[[ GIVEN ENTRIES, beginning ]]

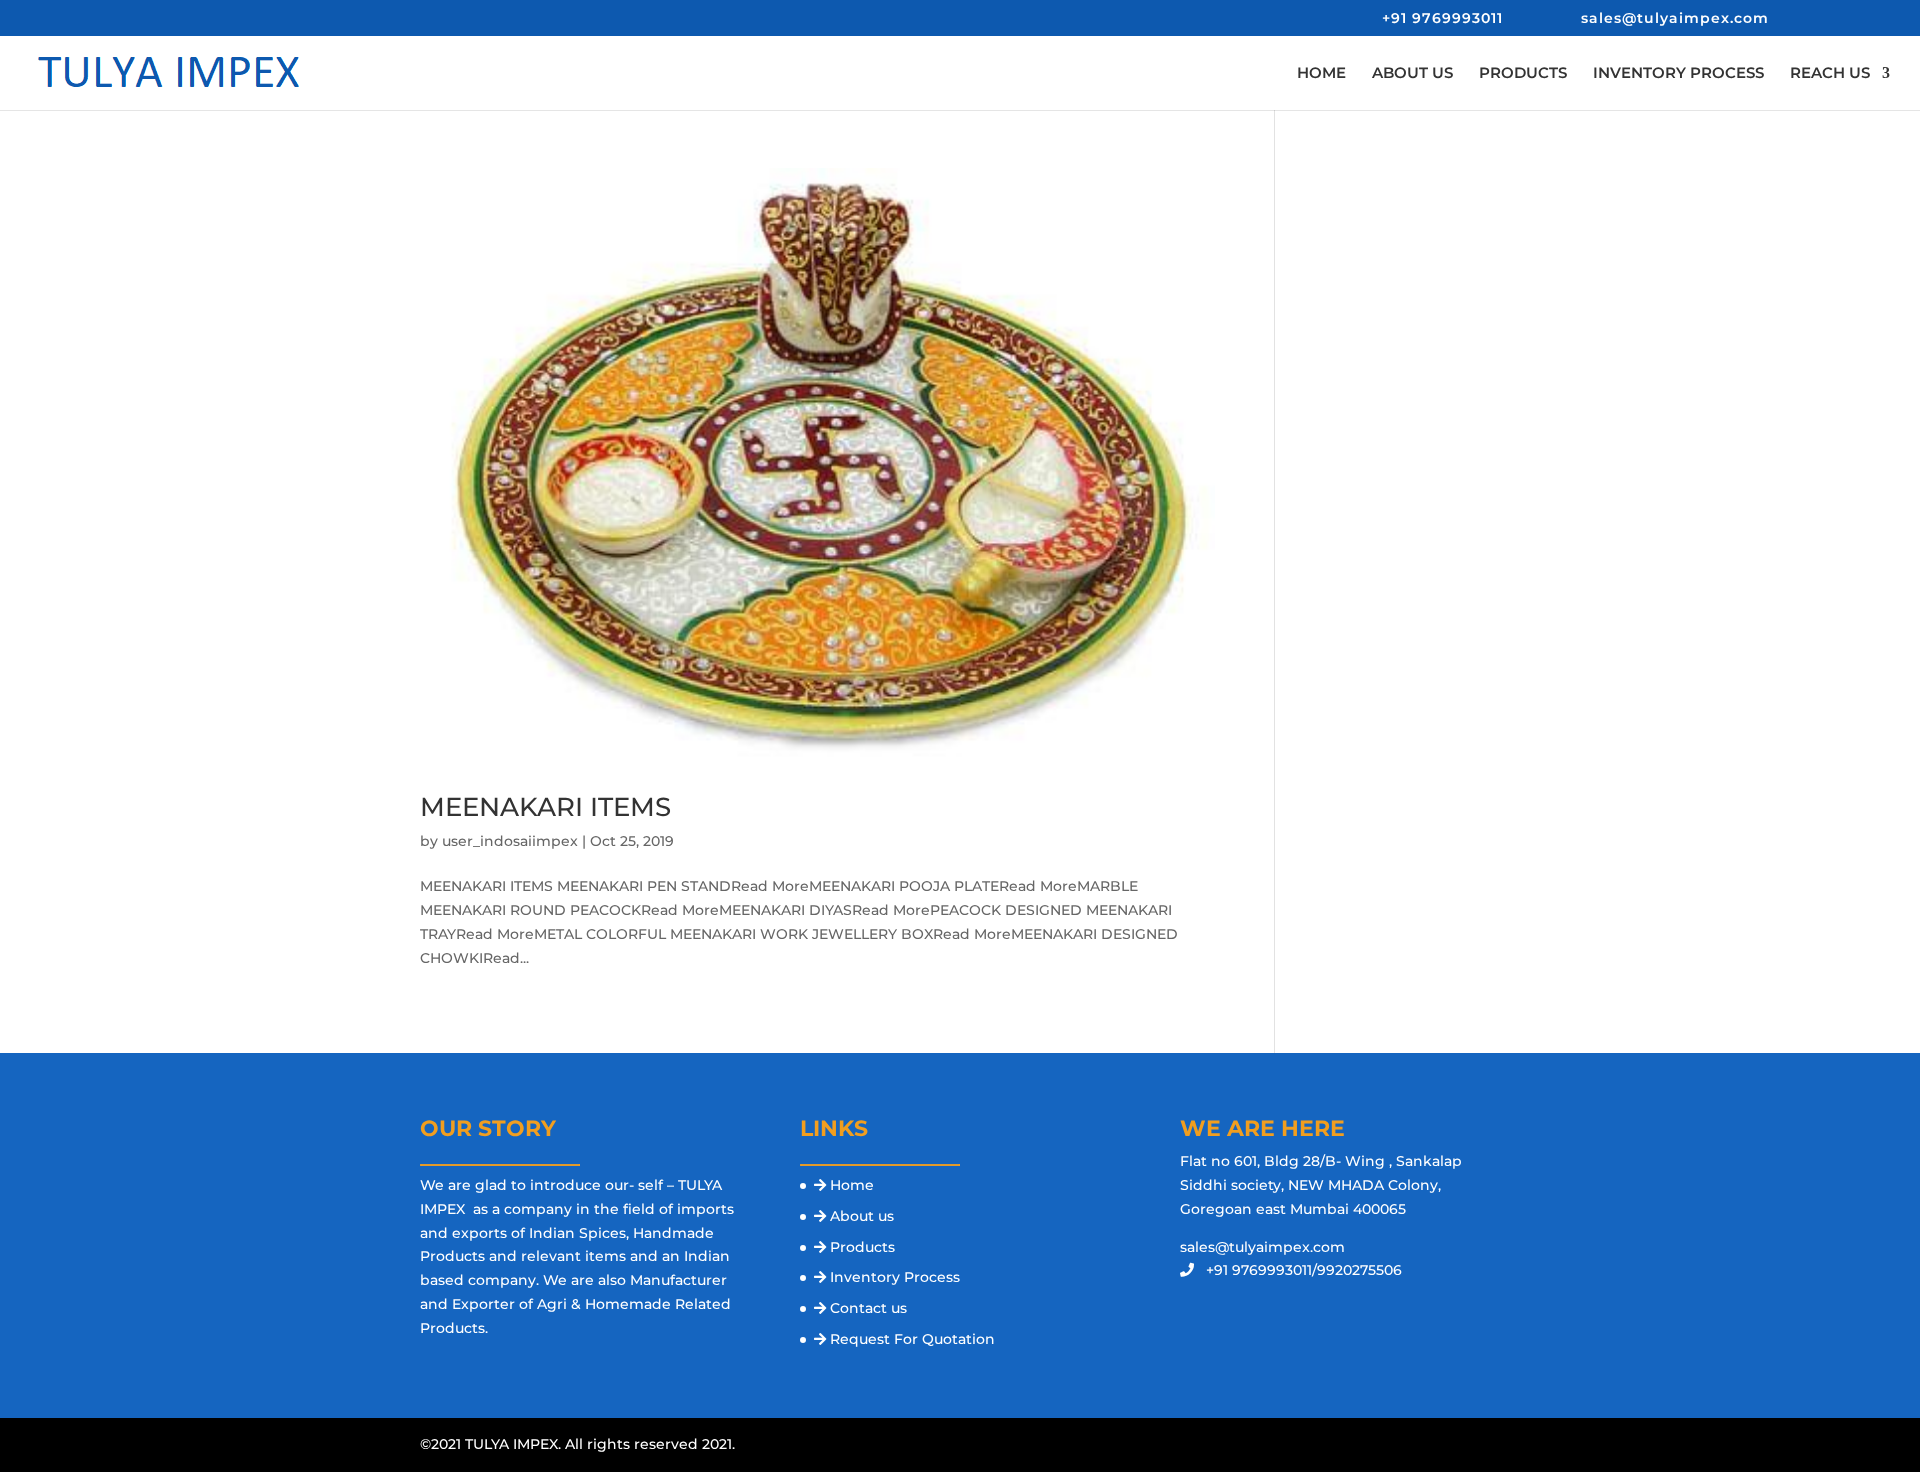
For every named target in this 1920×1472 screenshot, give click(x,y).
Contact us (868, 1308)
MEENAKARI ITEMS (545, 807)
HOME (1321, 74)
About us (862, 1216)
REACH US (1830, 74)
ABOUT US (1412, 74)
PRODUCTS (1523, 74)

[[ GIVEN ENTRIES, end ]]
[[ GIVEN ENTRIES, beginning ]]

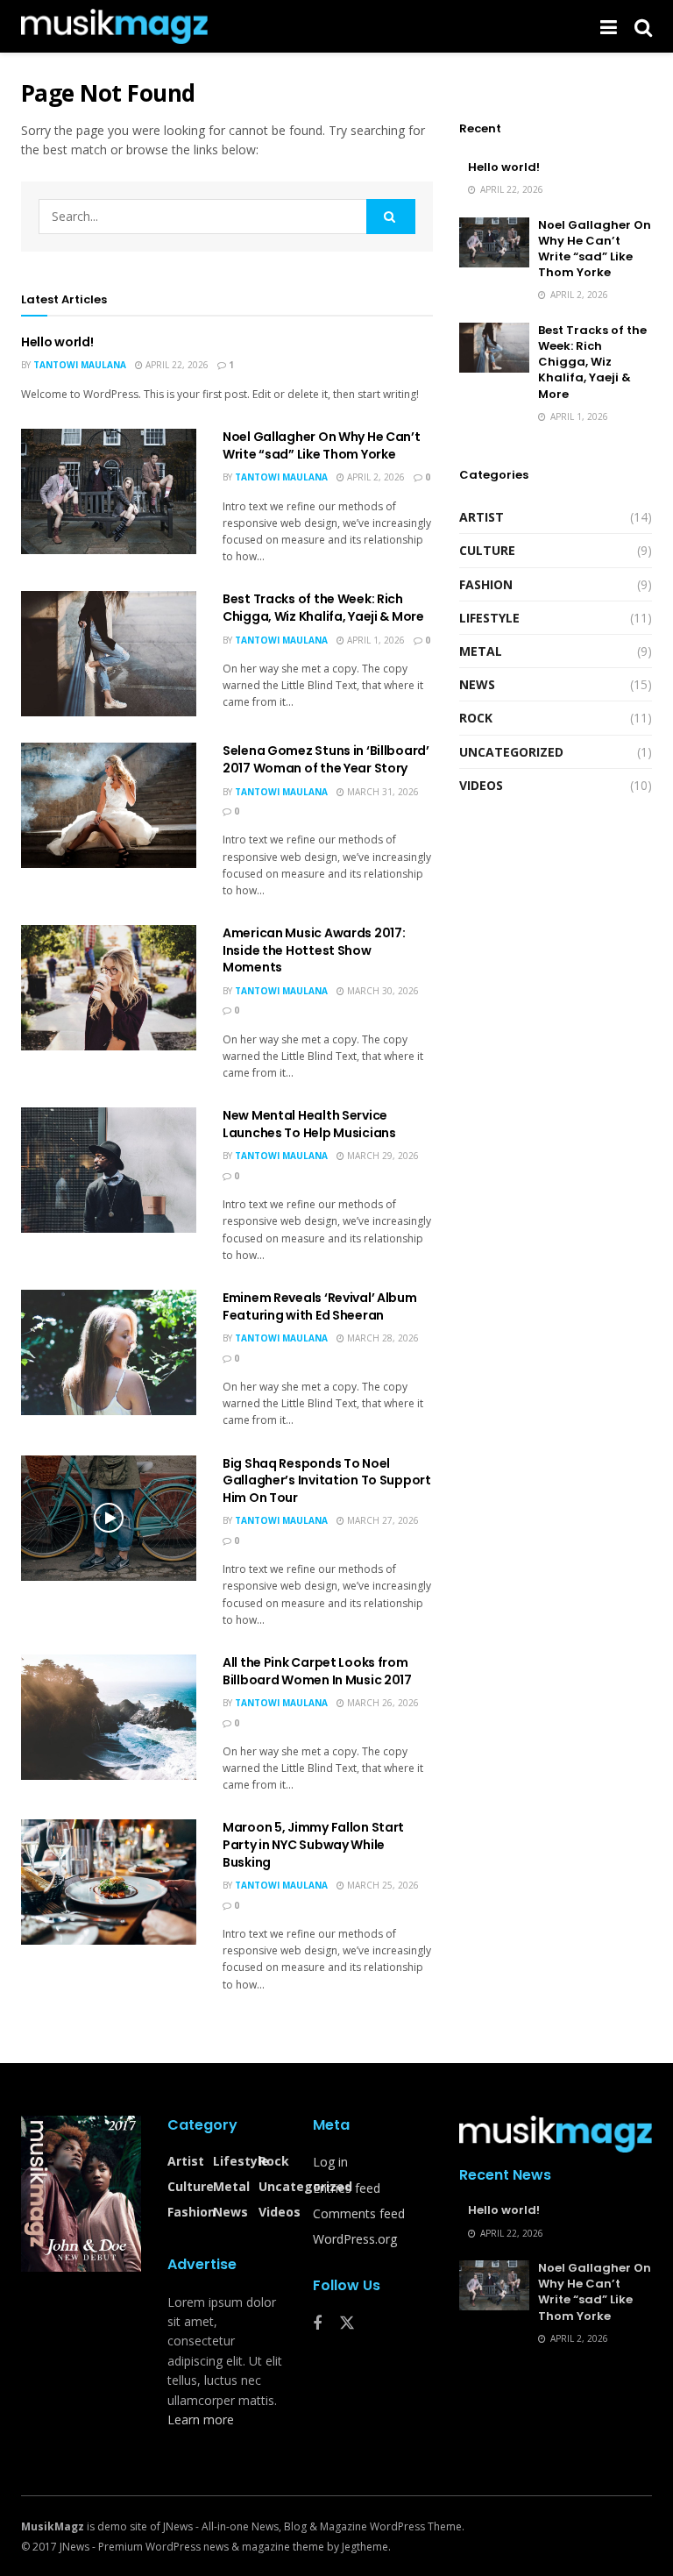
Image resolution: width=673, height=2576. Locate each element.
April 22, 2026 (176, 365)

[[ GIVEN ENTRIES, end ]]

EXERCISE OBJECTIVE: Starting at the line that contains "MEENAKARI ITEMS (545, 807)" and stopping after the line that contains "PRODUCTS (1523, 74)", write out every line exactly as it appears above, and no other line.

REPLY:
MEENAKARI ITEMS (545, 807)
HOME (1321, 74)
About us (862, 1216)
REACH US (1830, 74)
ABOUT US (1412, 74)
PRODUCTS (1523, 74)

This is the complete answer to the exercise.